I, like 99 percent of non-native southeast Asians, have developed an obsession with durian. Those that have traveled to Thailand, Indonesia, Malaysia or the Philippines are likely to have encountered the overpowering smell of the tender flesh encased in a large, hard outer shell covered in spikes. The durian’s aroma is so pungent and disturbing to the non-initiated that hotels and airlines as a policy prevent guests and passengers from bringing the spiny bombshells into guest rooms or on board planes. Perhaps because of these restrictions, durian aficionados tend to exhibit “junky” characteristics as they feast on the fruit out of sight in dark corners and back alleys.
I first encountered the “king of fruits” several years ago while living in the Indonesian province of Aceh on the northwestern tip of the island of Sumatra. The Acehnese take great pride in the quality of the durian produced in the province, and Indonesians from other parts of the country frequently transport box loads of the fruit back to their hometowns, especially from June to August, the durian’s typical growing season. Acehnese would often describe durian as having a warming, almost intoxicating affect. It seemed to me that the fruit had become a substitute for alcohol and other inebriating substances that are forbidden by sharia law in the province. I happened to live close to a simpang durian, or an intersection with a high concentration of durian vendors.

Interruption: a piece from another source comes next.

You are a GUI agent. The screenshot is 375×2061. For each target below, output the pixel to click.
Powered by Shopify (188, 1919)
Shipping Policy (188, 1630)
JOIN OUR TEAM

The stench of durian was therefore a constant in my life. Despite my close proximity to large quantities of durian, I resisted consuming the fruit for months.
One evening I was invited to an Acehnese friend’s house. I found him and an Australian friend to be unusually giddy for a rain-soaked Wednesday evening. After dinner, I found out the source of their glee. From some well-concealed space in the small house emerged two reputedly choice durian specimens. My friends handled them lovingly, as a cigar lover might coddle a prized Cohiba. They slowly pried away the stubborn, brittle outer casing and began passing around pieces of yellow, tender flesh.
I was captivated by the spectacle. As my friends began vocalizing their deep approval of the quality of the fruit, I couldn’t help but feeling that I had been tricked into participating in a ritual centered around the consumption of an illicit substance. Undeterred by such a scenario, I began tearing away at the first bits of durian flesh. My initial zeal quickly faded as the nearly uncontrollable urge to retch overtook my body. It wasn’t the smell or the surprisingly pleasant flavor, but the texture that put me off. The creamy, stringy flesh had the consistency of rotting custard. Despite the coaxing of my friends, I sheepishly declined offers of more fruit. I was satisfied that I’d finally sampled the famous durian, but concluded the experience with no great interest in eating more.
It wasn’t until a trip to the southern Philippines this past August that durian was thrust back into my life. I was traveling with a group from Azerbaijan that was studying Philippine community-based development projects. Although it’s debated as to whether or not durian is native to the Philippines, the region around Davao City is renowned for the quality of the multiple varieties of durian that grow there. We had arrived just after the Kadayawan festival, which celebrates the harvest of durian and other fruits cultivated in the area. Such is the warmth of Philippine hospitality that our contingent was greeted with a huge platter of rambutan, mangoes, pineapples, mangosteen, and of course, durian, even in areas in which the Muslim population was observing the Ramadan fast.
The Azeris were generally horrified by the durian. I therefore felt obligated to consume at least some of the fruit on each occasion in order to acknowledge the hospitality and quality of the local bounty. After overcoming an initial period of intense reluctance, I began craving durian at the faintest hint of its distinctive aroma. I was slipping into the clutches of a durian addiction.